____ Document
Les citoyens ont-ils un rôle à jouer ?
Absolument. On ne peut pas se reposer uniquement sur les gouvernements à qui il manque généralement une vision intégrée de l’enjeu climatique et le courage nécessaire.
La société civile offre déjà des pistes concrètes. Les coopératives citoyennes, par exemple, adoptent un modèle économique qui privilégie l’objectif sociétal et des projets qui font sens sur la recherche de surprofits. C’est ce modèle qui m’a poussé à devenir coopérateur chez Emissions Zéro et dans d’autres projets: pour que mon argent ait un impact éthique et utile et qu’il soutienne une économie de subsistance plutôt que le capitalisme effréné.
Un conseil aux citoyens pour agir au quotidien ?
Il n’y a pas de solution
magique comme certains le font croire depuis des décennies en évoquant des
sources d’énergie ou des technologies. Il y a une multitude de solutions et de
possibilités d’actions. Je dirais juste qu’on peut, individuellement, s’interroger
en permanence sur nos choix de consommation : « Ai-je besoin d’acheter des
fraises en décembre ? D’où viennent-elles ? Dois-je nécessairement faire 8000
km en avion pour passer de bonnes vacances ? Prendre la voiture pour aller
chercher mon pain à 500m de mon domicile ? etc » Si chacun adopte ce regard
critique, la demande collective évoluera et nous pourrons être moteur de
changement.
________
____ Extraits de données
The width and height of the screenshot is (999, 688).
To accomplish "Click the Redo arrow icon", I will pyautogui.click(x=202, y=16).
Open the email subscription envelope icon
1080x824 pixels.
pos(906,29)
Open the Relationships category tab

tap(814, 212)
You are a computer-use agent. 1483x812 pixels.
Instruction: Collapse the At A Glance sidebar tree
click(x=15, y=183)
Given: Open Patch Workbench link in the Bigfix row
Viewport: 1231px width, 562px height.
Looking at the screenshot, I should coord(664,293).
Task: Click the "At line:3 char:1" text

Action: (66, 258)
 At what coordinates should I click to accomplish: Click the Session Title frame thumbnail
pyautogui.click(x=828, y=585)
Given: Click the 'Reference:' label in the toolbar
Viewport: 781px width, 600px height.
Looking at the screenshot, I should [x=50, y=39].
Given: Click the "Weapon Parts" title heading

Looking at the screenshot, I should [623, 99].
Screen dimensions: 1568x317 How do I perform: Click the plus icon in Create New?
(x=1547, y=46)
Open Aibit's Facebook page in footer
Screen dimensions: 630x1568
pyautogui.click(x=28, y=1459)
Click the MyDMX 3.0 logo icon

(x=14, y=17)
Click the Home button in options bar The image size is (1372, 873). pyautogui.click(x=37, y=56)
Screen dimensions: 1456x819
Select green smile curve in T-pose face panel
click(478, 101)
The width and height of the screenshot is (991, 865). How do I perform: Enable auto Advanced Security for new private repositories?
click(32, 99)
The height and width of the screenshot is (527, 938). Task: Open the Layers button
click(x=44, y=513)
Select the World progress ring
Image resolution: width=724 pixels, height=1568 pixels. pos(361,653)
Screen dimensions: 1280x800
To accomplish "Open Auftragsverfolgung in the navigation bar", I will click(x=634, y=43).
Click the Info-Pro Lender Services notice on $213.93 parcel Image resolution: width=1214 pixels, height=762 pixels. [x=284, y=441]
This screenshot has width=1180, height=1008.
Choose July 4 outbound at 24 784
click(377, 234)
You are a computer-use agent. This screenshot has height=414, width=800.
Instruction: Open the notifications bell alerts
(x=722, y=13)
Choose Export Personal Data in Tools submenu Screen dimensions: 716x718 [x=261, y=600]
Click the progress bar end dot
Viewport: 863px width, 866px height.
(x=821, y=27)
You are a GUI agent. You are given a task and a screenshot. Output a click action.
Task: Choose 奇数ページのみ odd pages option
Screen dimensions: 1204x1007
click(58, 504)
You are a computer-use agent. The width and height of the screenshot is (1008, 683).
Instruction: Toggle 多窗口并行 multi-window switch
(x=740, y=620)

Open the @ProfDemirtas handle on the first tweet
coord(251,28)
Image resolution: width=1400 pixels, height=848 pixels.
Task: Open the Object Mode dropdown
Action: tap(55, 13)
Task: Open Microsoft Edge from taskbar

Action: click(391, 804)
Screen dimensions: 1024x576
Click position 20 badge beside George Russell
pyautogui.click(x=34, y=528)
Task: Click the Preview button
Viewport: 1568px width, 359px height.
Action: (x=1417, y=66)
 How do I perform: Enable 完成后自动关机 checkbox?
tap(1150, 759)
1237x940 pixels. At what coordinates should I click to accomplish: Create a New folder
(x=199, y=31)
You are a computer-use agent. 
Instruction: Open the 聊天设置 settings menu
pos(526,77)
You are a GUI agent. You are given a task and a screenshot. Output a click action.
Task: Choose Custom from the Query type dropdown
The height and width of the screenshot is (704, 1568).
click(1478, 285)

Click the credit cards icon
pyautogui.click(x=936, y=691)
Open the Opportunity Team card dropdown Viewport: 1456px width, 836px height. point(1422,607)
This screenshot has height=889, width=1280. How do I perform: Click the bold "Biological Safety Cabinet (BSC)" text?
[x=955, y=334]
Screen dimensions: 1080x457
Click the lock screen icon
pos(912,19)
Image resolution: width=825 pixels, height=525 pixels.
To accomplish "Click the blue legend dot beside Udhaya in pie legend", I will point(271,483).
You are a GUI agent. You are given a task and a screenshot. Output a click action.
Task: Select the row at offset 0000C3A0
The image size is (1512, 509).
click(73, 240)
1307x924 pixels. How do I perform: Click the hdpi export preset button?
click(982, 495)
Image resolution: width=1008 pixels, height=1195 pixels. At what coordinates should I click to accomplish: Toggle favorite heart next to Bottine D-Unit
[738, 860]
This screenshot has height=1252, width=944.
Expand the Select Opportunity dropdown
________
• _Objectif_:
Pouvez-vous recopier à l'identique le passage du document sur le rôle des citoyens face au climat, depuis « Il n’y a pas » jusqu'à « changement. » inclus ?

• _Réponse complète_:
Il n’y a pas de solution
magique comme certains le font croire depuis des décennies en évoquant des
sources d’énergie ou des technologies. Il y a une multitude de solutions et de
possibilités d’actions. Je dirais juste qu’on peut, individuellement, s’interroger
en permanence sur nos choix de consommation : « Ai-je besoin d’acheter des
fraises en décembre ? D’où viennent-elles ? Dois-je nécessairement faire 8000
km en avion pour passer de bonnes vacances ? Prendre la voiture pour aller
chercher mon pain à 500m de mon domicile ? etc » Si chacun adopte ce regard
critique, la demande collective évoluera et nous pourrons être moteur de
changement.